-- begin Material --

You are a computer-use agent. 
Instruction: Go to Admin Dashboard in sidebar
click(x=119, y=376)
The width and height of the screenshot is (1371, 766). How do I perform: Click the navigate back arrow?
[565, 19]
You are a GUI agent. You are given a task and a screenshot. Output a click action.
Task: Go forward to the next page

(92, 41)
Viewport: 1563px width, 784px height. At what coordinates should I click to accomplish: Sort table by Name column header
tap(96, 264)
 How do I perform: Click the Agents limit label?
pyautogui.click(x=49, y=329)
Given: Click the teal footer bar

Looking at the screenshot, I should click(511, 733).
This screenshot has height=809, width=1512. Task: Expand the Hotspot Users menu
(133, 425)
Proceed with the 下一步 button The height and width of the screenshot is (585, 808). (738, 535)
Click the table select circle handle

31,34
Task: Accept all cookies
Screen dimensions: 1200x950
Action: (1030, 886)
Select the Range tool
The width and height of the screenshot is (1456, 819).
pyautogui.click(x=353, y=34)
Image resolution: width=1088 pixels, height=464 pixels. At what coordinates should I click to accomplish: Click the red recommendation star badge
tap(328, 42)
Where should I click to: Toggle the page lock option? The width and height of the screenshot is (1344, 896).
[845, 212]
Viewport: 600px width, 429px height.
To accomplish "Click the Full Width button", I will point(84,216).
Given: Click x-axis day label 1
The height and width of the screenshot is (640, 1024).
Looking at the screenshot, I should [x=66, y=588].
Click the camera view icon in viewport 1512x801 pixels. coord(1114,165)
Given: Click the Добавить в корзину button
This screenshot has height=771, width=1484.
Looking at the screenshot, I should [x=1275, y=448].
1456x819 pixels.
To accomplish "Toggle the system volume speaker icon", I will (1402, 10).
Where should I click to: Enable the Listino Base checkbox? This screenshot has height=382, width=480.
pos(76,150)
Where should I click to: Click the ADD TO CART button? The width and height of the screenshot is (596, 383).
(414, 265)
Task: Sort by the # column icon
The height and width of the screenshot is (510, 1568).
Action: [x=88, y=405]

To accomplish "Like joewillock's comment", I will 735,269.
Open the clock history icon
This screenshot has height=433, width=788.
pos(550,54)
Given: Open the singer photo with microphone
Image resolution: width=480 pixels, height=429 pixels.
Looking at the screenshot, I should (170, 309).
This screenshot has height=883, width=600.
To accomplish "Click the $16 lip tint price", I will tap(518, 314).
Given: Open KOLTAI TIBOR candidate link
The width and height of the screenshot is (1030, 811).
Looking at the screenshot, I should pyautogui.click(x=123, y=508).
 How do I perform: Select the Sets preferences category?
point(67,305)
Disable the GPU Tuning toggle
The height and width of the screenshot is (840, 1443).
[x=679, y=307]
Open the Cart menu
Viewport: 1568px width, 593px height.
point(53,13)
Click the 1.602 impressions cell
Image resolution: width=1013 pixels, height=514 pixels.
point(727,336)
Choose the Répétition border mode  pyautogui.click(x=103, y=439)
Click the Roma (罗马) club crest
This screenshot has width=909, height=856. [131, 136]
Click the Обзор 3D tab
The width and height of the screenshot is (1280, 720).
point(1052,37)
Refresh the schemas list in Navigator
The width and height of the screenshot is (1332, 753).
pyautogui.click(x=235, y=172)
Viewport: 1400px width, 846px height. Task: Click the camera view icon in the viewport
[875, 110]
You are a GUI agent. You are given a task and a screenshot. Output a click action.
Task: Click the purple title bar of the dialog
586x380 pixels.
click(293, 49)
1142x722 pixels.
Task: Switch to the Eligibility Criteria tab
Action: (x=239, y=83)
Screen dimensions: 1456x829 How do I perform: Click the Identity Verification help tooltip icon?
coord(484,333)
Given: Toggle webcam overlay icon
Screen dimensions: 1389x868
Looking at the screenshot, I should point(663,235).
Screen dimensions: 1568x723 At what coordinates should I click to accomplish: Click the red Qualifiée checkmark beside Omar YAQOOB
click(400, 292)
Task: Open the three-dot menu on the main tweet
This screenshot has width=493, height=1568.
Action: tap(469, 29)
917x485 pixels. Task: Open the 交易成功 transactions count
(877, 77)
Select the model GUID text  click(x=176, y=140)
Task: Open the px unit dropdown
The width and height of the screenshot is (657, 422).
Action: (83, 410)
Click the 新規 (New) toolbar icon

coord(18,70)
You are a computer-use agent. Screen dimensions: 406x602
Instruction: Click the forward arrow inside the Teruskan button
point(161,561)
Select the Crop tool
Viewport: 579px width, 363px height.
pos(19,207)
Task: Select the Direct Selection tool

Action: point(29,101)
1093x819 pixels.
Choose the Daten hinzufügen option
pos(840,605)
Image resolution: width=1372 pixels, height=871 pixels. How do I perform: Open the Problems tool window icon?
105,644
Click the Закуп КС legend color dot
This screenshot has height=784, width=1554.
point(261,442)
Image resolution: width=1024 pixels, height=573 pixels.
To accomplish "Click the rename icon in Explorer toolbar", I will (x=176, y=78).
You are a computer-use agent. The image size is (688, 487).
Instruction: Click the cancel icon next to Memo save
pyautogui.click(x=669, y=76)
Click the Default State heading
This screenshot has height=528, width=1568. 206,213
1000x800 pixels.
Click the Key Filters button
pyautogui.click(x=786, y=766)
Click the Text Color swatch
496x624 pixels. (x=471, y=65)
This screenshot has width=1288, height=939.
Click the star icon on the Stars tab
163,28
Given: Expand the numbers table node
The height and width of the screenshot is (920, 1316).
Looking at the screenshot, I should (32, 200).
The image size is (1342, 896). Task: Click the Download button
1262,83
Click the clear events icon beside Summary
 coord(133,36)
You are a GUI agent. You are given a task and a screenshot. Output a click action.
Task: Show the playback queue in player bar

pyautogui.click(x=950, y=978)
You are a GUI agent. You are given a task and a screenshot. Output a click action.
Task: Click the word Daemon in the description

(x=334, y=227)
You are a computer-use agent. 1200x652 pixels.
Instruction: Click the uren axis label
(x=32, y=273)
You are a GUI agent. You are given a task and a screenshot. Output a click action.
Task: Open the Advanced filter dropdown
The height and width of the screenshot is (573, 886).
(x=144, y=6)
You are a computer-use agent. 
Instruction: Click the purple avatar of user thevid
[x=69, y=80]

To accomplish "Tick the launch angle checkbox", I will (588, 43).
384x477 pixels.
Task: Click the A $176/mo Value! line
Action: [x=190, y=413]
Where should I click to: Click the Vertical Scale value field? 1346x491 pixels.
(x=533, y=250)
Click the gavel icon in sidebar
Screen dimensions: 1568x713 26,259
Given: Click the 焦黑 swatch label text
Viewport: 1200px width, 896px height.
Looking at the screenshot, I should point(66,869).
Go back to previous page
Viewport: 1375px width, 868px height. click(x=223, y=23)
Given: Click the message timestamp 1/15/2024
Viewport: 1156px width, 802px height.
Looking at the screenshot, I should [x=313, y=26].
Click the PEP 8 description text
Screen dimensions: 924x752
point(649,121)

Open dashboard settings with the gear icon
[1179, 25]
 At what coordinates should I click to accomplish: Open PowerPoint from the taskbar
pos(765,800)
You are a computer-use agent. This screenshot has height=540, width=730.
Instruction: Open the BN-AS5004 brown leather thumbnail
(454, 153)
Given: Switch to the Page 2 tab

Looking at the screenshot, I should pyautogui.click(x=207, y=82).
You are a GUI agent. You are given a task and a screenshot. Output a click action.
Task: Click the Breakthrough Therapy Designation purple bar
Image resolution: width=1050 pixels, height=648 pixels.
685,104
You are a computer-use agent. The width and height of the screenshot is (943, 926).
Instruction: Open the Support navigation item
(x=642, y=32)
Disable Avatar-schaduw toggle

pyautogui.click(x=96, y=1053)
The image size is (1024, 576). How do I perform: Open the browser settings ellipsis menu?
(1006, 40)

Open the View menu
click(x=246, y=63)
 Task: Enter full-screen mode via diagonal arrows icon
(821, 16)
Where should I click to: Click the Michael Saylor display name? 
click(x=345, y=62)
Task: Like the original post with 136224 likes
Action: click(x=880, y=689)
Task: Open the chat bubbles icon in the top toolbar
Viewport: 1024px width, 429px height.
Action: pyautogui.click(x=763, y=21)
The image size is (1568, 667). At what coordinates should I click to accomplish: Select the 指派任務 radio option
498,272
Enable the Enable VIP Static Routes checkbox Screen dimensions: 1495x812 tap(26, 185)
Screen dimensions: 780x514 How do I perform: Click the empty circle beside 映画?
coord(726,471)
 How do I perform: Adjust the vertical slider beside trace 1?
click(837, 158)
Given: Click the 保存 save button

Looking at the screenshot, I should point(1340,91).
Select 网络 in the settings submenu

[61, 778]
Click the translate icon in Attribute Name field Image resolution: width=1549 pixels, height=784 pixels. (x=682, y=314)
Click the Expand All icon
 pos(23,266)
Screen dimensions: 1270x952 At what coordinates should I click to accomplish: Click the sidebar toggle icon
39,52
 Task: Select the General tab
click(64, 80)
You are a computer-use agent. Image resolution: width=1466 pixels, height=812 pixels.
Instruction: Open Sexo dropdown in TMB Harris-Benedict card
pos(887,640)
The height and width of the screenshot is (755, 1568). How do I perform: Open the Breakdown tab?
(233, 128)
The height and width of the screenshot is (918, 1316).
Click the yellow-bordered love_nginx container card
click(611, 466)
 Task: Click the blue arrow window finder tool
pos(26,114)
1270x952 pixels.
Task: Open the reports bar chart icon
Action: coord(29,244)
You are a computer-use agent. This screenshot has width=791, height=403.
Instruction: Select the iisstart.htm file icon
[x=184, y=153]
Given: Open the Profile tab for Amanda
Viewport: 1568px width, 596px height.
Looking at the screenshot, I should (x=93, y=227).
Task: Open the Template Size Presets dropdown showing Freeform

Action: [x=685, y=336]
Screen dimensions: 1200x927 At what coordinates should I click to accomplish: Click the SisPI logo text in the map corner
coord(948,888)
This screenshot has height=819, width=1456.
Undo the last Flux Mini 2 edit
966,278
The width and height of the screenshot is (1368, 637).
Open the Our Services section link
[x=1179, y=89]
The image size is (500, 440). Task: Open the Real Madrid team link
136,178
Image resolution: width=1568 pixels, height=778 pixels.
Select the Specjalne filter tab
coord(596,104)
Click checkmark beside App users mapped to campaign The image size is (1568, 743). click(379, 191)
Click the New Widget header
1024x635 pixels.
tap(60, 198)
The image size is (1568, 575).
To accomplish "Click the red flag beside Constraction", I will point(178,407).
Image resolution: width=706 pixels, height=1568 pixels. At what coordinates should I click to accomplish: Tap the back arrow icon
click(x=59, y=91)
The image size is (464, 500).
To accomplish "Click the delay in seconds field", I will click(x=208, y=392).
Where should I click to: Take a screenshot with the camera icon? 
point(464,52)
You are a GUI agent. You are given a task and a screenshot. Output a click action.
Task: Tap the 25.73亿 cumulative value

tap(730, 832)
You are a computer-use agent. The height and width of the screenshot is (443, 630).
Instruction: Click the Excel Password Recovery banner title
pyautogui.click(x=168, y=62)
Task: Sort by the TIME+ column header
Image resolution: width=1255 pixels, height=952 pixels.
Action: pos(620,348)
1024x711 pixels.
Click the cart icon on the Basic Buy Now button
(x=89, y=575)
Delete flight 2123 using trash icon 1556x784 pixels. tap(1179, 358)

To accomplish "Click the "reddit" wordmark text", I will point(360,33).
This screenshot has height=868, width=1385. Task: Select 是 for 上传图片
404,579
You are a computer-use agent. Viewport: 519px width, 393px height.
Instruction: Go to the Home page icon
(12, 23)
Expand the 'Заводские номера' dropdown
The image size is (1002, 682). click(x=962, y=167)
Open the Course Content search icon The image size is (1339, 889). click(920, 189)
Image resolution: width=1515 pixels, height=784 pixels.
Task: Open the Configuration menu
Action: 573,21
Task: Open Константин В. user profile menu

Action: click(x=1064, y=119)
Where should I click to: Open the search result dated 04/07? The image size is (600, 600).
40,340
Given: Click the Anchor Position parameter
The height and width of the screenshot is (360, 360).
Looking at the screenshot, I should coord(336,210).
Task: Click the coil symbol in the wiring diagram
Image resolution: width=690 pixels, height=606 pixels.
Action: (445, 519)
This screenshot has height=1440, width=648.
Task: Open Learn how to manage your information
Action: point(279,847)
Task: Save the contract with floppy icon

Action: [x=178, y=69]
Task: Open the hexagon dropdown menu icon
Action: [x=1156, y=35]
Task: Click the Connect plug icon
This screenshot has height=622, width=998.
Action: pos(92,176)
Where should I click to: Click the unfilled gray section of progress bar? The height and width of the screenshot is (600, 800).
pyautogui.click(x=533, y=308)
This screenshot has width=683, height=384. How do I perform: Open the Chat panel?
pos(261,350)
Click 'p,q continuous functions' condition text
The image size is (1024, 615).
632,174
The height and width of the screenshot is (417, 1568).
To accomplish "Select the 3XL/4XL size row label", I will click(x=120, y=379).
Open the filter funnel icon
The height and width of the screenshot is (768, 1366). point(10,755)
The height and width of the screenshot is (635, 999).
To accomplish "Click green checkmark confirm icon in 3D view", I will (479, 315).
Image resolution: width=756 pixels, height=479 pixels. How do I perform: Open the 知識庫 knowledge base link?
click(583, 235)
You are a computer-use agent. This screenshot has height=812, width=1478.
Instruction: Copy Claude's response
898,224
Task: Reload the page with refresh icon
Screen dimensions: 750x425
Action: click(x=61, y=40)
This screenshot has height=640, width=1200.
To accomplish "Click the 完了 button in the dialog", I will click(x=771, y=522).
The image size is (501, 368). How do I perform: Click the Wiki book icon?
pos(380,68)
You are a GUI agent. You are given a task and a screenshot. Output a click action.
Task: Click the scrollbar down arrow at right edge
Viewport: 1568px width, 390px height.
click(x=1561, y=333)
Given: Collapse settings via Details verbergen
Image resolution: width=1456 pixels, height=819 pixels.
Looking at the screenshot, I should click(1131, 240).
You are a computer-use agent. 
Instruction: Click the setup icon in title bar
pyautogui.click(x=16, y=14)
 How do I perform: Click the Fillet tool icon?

-- end Material --

## Prompt
Starting at the first line of the records and stopping after the line that contains "pyautogui.click(x=49, y=329)", reproduce those lines with "Agents limit label" changed to "Agents quota label" and everything else unchanged. Return only those lines.

## Problem solution
You are a computer-use agent. 
Instruction: Go to Admin Dashboard in sidebar
click(x=119, y=376)
The width and height of the screenshot is (1371, 766). How do I perform: Click the navigate back arrow?
[565, 19]
You are a GUI agent. You are given a task and a screenshot. Output a click action.
Task: Go forward to the next page

(92, 41)
Viewport: 1563px width, 784px height. At what coordinates should I click to accomplish: Sort table by Name column header
tap(96, 264)
 How do I perform: Click the Agents quota label?
pyautogui.click(x=49, y=329)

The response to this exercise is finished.